As the Eagles prepare to host the Dallas Cowboys on Saturday night, Inquirer Sports columnists Marcus Hayes and Mike Sielski will debate four issues facing the Eagles, today through Saturday.

Today’s issue: Has Nick Sirianni exceeded expectations?


Consider the circumstances surrounding the Eagles’ decision in January to hire Nick Sirianni as their head coach.

They were coming off their worst season in eight years. They had fired Doug Pederson, the only Super Bowl-winning coach in their history. They were reconciling themselves to the reality that they would soon have to trade their franchise quarterback, Carson Wentz. Now they had picked, as Pederson’s replacement, someone who had never been a head coach at any level of football, who had rarely been mentioned as a viable candidate during the NFL’s period of head-coaching hot-stove scuttlebutt, who hadn’t been chosen as much as he had been settled on.

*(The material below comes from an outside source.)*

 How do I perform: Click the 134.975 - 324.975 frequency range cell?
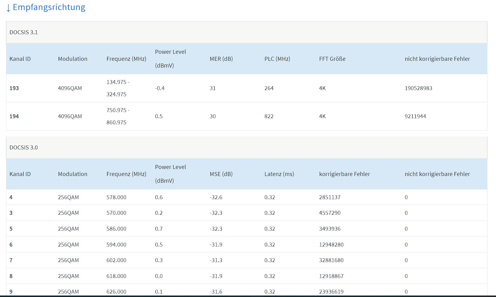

What were the expectations for Sirianni then?

Consider the first time Sirianni spoke publicly after his hiring. He was alone in a room in front of a laptop, little squares of faces Zooming questions at him, and he appeared overwhelmed: stammering, repeating himself, obviously nervous. He became, for a while, a national punchline.

What were the expectations for Sirianni then?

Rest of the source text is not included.